Sometimes you have to grab the moment and not let go.
Zduriencik has been around too long not to recognize how rare it is to have five starters clicking like this group of pitchers has.
The good news is, the pitching is so on right now, that these M’s could very well play .600 ball the rest of the season once they find an offense capable of scoring four runs per game. Maybe even better than .600 ball. The Oakland A’s, when they had the Big Three nine years ago, went 83-29 from May 23 onward and overcame a huge deficit to win the division.
That’s what great pitching does when you have at least a competent offense.
So, the M’s do have time. But they don’t have forever. And they don’t have an excuse this time.

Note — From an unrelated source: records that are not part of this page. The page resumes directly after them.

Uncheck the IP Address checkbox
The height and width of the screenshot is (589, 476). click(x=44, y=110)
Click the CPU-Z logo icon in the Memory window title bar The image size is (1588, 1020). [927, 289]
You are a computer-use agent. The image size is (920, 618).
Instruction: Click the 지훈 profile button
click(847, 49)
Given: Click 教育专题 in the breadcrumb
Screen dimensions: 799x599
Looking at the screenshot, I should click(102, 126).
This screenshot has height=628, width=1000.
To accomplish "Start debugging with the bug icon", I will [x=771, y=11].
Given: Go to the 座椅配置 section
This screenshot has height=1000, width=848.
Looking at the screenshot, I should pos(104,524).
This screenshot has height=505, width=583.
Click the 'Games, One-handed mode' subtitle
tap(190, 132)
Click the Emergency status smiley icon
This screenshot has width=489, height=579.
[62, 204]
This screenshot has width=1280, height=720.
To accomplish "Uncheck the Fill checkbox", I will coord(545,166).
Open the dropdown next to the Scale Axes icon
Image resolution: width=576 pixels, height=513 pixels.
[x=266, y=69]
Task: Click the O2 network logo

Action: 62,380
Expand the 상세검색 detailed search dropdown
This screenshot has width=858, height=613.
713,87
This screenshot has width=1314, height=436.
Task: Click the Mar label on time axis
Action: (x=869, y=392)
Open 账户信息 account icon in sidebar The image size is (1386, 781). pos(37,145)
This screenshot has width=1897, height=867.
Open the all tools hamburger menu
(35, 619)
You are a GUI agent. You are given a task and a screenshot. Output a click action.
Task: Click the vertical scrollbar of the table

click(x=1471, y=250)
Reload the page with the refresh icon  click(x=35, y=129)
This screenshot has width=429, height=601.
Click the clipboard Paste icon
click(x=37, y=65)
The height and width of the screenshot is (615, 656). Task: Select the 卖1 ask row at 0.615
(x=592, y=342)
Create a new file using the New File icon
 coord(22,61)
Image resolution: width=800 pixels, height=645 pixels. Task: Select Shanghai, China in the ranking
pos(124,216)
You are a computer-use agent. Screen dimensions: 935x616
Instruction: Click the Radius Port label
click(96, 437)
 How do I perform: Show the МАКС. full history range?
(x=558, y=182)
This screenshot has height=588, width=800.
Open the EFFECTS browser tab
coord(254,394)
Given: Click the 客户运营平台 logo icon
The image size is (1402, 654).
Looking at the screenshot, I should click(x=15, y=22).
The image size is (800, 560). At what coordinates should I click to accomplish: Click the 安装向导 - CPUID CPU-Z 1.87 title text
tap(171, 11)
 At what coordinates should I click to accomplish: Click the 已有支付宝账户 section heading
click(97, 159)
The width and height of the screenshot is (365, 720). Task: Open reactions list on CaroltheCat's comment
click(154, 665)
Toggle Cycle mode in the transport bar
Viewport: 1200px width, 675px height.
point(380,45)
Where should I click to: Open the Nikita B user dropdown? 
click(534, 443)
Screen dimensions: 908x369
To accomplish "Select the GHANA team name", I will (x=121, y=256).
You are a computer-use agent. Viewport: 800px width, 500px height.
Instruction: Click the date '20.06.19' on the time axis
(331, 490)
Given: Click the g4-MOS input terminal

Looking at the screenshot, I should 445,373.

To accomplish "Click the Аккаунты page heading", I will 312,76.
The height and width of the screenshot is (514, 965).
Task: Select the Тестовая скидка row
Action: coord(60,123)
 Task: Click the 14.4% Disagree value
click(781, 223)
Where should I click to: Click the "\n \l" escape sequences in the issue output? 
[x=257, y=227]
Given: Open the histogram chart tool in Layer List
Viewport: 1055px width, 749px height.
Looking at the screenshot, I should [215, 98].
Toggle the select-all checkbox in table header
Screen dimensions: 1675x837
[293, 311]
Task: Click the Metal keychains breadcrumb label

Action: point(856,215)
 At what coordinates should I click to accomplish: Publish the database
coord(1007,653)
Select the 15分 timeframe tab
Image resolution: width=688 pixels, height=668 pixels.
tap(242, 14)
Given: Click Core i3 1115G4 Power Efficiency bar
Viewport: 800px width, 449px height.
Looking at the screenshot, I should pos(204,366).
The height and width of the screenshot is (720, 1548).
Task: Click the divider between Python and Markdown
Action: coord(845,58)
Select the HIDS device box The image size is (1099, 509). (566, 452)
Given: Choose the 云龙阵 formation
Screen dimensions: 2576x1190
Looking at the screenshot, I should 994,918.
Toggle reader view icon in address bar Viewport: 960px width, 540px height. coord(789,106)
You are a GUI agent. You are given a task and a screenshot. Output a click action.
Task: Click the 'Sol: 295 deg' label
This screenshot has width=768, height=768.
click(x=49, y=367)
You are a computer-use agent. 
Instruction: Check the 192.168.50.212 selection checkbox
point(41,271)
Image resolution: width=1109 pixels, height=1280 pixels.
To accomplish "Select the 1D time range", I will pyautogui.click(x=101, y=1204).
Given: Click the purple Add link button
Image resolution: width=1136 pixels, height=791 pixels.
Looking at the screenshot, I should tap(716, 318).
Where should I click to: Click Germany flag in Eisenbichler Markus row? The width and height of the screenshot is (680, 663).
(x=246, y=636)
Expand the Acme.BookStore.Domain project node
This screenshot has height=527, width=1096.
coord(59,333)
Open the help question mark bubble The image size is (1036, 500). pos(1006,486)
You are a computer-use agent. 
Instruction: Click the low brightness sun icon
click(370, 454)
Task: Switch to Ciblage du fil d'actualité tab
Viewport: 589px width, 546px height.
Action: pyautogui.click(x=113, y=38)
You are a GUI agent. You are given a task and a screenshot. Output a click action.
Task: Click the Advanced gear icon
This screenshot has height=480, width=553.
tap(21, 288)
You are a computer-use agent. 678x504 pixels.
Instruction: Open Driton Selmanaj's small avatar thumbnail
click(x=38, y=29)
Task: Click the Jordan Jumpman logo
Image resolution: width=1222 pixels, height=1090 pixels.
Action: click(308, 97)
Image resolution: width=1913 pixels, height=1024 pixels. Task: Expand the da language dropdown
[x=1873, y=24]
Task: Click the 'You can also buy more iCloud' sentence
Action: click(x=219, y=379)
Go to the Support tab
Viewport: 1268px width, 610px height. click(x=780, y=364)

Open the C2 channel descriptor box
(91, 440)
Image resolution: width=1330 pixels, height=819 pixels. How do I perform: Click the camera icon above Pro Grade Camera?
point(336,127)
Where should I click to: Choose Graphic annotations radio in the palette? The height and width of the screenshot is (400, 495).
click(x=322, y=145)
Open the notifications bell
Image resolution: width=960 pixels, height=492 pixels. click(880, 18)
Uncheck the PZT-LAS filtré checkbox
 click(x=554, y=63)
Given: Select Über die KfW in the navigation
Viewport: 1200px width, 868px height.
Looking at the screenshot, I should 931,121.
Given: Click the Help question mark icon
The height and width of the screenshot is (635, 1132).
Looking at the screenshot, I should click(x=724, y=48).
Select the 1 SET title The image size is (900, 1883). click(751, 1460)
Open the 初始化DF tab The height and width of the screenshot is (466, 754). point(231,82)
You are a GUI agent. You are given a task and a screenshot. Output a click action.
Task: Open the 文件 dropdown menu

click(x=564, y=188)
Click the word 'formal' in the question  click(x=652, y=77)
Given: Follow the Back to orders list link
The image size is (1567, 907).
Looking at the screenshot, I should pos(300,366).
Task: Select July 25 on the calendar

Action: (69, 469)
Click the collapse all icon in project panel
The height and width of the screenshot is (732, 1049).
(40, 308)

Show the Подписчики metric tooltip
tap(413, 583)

I could understand people being a little gun-shy in 2009, figuring Washburn would not hold up and that the rest of the division would improve. Could understand the reluctance to “go for it” in 2007 when the M’s desperately needed more bullpen arms to salvage a team running out of gas and relying on smoke and mirrors to a large extent.
But not this time. Five good starting pitchers is not smoke and mirrors. Not all of them are all-stars, sure, and one or two have gotten lucky at times, but heck, all five of them have been pretty darned good.
And pitching and defense — minus the injury-factor, of course — doesn’t tend to come in streaks. If it’s good, it stays good.
Meaning, if you’re the GM, and you have a chance to win with that team, you’ve got to get a move done to help it out.
No matter how tough.
Zduriencik is being put to the test here. His team has made him look real good to this point. Now, he has to return the favor and get them some help.